Local differential privacy has prevailed as the most convenient formalism to randomize sensitive data via privacy mechanisms (that are Markov kernels) submitted to some constraints. We address the problem of support recovery of the sparse mean of a \(d\)-dimensional Gaussian vector, observed independently \(n\) times, under the additional constraints that we have to produce and use only \(\alpha\)-locally differentially private data for inference. We provide lower and upper bounds on the rate of convergence for the expected Hamming loss over classes of sparse vectors whose non-zero coordinates are separated from \(0\) by a constant \(a>0\).

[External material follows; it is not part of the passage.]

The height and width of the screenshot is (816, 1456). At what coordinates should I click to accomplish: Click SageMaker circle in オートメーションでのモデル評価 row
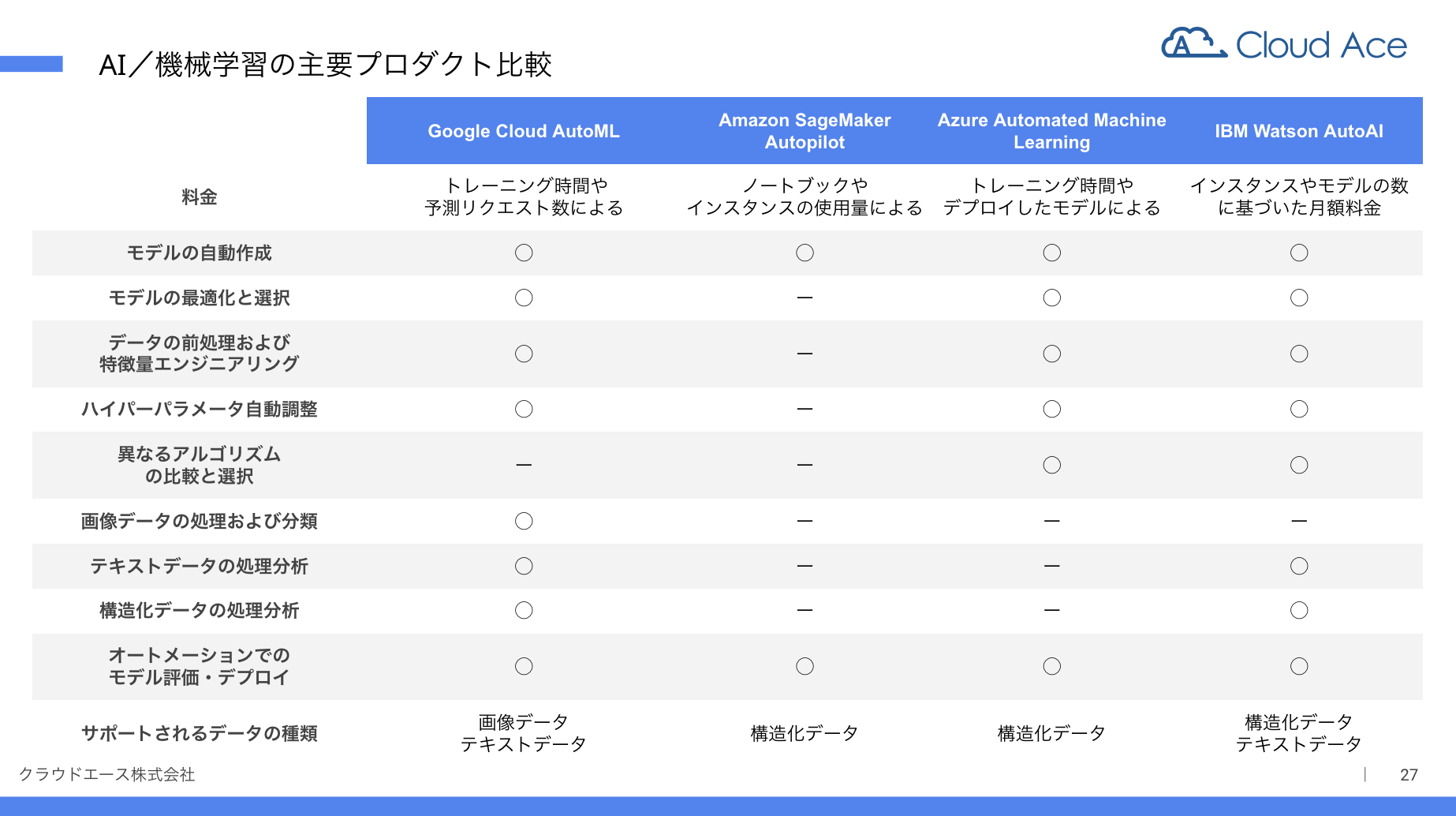click(x=805, y=666)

We derive necessary and sufficient conditions (up to log factors) for support recovery. When we restrict our attention to non-interactive mechanisms that act independently on each coordinate our lower bound shows that, contrary to the non-private setting, both exact and almost full recovery are impossible whatever the value of a in the high-dimensional regime such that \(n \alpha^2/ d^2\lesssim 1\). However, in the regime \(n \alpha^2 / d^2 \gg \log (n \alpha^2 / d^2 ) \log (d)\) we can exhibit a critical value \(a^*\) (up to a logarithmic factor) where a phase transition occurs. These results can be improved when allowing for all non-interactive mechanisms that act globally on all coordinates, in the sense that phase transitions occur at lower levels.

Joint with A. Dubois and A. Saumard.